● Information shown:
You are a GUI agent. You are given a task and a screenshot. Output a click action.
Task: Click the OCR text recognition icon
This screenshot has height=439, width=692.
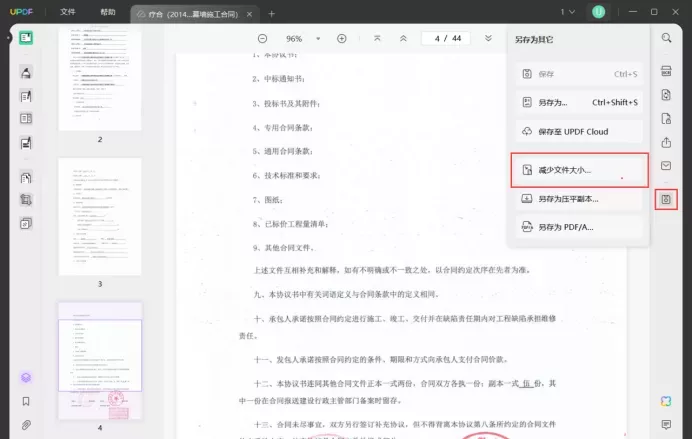666,72
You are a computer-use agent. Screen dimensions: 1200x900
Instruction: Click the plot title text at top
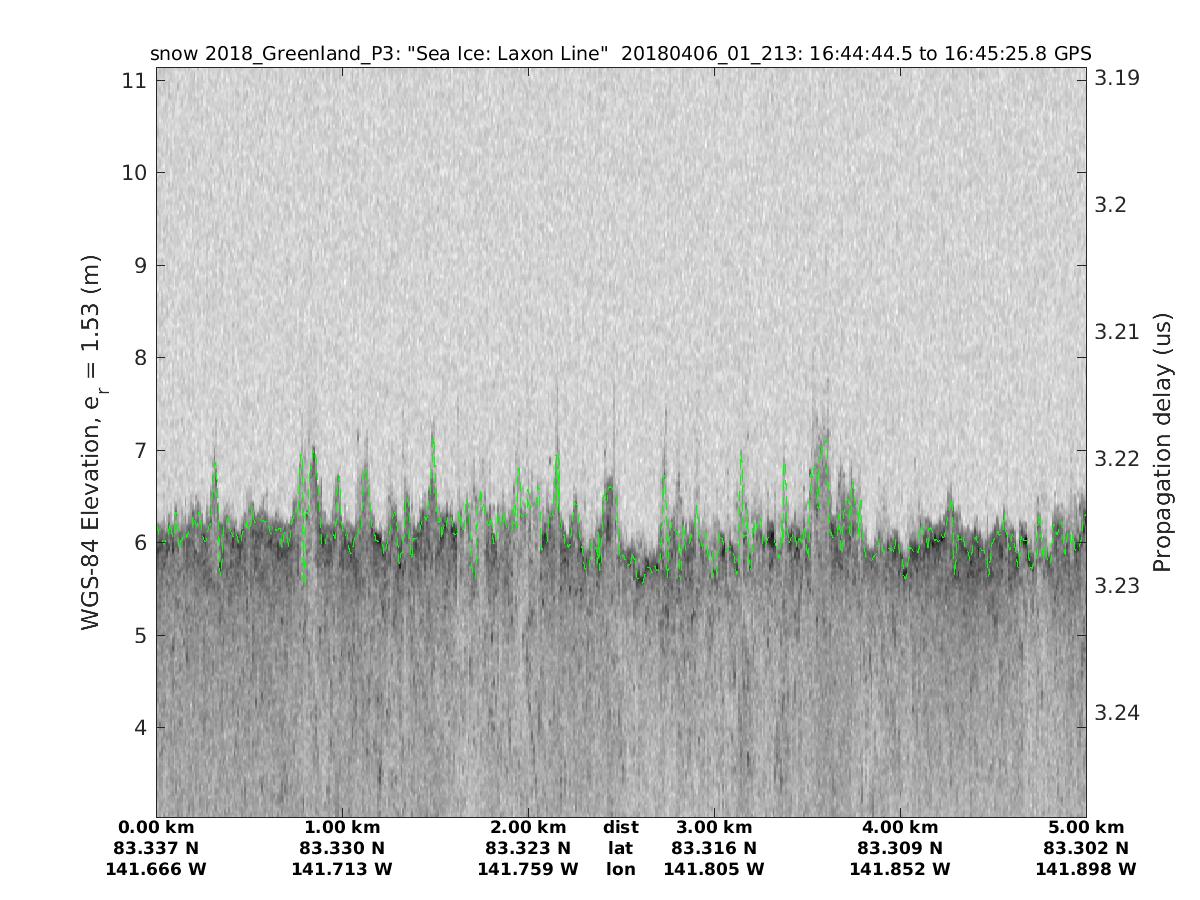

● Brief:
For each line above that carries the word "text", copy it out.

● Response to this task:
Task: Click the OCR text recognition icon
Instruction: Click the plot title text at top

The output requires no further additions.